Your goal: Look below for the line holding "MUSIC PROMO (96, 2541)" and the line holding "This Friday, Martin". Transcribe exactly those lines and all lines between them, nothing more.

Dataset extract:
········

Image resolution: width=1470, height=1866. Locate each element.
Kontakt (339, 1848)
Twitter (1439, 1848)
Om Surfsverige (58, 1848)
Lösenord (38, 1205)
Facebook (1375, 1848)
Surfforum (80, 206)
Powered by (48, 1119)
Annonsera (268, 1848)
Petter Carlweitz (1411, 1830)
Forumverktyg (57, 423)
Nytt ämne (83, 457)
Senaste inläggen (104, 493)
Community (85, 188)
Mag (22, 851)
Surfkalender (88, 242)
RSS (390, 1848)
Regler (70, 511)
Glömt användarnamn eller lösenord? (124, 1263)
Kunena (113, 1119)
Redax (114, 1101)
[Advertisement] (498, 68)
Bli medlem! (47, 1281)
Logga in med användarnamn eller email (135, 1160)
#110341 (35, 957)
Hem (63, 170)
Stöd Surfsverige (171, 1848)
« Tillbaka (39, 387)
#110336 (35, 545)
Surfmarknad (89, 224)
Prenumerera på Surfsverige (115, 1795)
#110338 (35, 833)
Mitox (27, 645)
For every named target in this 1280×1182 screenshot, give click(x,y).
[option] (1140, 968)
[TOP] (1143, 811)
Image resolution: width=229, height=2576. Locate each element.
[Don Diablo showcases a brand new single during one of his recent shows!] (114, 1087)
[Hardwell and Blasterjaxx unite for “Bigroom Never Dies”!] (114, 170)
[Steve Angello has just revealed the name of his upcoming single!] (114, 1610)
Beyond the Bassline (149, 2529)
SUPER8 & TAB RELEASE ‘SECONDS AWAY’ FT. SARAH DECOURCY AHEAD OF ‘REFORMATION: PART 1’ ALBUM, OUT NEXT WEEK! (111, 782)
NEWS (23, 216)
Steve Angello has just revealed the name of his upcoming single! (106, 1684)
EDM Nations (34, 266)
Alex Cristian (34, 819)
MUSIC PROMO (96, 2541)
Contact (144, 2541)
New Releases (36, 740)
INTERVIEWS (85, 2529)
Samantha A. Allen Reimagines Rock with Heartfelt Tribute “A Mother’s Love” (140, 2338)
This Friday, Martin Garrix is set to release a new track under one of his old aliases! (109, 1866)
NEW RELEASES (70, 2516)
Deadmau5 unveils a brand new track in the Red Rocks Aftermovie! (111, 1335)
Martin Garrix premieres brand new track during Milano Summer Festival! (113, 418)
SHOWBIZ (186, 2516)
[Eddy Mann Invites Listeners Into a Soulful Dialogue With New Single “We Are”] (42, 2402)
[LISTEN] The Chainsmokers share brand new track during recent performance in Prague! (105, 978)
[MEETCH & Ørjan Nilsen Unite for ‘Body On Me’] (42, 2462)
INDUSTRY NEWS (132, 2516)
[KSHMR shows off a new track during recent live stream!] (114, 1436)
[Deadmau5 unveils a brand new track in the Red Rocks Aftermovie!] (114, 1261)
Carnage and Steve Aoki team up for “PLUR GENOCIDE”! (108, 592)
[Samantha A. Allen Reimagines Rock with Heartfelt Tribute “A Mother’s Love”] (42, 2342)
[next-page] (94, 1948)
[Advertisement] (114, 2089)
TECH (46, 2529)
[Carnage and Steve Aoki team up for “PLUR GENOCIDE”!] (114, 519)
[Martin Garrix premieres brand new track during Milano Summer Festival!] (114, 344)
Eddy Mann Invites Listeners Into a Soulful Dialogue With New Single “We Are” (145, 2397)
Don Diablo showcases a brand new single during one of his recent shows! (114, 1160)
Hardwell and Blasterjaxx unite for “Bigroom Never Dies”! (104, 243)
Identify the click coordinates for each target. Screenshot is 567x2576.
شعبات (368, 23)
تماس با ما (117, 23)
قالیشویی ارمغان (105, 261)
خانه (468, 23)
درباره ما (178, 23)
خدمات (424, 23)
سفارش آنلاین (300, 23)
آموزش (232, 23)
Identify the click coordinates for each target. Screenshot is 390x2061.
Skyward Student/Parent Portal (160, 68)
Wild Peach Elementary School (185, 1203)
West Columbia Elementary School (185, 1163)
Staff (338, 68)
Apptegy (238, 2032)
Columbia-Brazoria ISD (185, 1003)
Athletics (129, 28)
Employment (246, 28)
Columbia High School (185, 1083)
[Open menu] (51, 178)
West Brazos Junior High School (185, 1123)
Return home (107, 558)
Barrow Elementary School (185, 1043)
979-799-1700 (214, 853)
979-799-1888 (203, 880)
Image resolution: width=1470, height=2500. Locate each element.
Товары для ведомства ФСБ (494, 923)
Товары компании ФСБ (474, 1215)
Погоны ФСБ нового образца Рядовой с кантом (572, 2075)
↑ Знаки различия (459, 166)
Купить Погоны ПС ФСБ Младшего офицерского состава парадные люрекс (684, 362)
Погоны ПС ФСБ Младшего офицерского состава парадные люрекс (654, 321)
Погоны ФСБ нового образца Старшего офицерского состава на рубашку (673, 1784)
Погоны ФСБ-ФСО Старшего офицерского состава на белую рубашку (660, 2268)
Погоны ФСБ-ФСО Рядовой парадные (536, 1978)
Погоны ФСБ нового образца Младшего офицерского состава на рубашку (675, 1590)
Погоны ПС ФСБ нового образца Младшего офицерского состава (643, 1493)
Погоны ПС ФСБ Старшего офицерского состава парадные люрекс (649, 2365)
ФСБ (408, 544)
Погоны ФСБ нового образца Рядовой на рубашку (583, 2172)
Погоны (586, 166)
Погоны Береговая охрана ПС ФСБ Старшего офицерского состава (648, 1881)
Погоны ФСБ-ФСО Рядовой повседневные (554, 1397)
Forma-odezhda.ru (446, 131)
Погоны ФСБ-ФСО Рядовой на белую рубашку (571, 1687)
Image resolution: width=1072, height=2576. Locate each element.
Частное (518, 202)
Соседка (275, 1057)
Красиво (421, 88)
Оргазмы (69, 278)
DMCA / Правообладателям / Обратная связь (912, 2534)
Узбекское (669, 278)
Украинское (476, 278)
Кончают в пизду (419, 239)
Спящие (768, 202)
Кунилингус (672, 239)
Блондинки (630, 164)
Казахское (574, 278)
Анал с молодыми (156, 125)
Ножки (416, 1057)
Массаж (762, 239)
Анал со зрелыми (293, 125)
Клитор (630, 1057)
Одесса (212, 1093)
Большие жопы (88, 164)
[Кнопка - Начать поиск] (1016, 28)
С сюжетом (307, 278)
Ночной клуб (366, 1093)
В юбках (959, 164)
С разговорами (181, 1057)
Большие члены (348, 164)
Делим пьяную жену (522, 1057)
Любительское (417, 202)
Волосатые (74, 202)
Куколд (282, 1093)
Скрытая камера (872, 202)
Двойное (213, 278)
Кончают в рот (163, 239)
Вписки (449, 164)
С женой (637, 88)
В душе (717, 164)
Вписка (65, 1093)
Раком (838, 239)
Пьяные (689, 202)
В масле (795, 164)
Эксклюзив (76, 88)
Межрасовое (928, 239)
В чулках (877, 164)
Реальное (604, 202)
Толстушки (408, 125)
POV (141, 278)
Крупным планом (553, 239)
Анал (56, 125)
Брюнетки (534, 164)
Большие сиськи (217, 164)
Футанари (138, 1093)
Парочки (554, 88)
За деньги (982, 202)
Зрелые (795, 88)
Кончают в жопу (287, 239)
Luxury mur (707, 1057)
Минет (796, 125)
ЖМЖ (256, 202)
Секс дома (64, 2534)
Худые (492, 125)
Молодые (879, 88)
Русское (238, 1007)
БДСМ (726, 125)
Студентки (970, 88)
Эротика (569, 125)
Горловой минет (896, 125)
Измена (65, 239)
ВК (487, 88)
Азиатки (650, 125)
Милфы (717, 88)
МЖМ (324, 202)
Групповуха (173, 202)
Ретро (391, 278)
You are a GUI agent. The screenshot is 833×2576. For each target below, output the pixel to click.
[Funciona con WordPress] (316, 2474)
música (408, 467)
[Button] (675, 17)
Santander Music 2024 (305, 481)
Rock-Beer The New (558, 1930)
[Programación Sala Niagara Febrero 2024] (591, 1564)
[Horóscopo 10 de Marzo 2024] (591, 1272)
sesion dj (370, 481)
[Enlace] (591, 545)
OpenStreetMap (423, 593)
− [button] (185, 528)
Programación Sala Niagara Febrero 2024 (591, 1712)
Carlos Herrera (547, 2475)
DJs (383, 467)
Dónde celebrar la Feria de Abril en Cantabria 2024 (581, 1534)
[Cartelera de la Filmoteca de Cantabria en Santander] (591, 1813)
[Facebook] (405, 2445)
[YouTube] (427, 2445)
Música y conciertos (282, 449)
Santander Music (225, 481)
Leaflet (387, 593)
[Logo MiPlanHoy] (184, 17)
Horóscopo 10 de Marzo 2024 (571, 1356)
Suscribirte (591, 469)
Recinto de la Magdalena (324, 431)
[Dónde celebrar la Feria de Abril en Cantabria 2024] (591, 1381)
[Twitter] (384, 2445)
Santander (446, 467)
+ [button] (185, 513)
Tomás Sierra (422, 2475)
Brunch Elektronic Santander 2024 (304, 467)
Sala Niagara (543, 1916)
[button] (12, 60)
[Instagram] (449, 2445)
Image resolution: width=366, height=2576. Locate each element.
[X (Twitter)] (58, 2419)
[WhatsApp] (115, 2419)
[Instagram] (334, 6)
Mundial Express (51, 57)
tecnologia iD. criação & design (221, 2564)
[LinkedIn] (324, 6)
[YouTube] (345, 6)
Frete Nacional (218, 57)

········

Written solution:
MUSIC PROMO (96, 2541)
Contact (144, 2541)
New Releases (36, 740)
INTERVIEWS (85, 2529)
Samantha A. Allen Reimagines Rock with Heartfelt Tribute “A Mother’s Love” (140, 2338)
This Friday, Martin Garrix is set to release a new track under one of his old aliases! (109, 1866)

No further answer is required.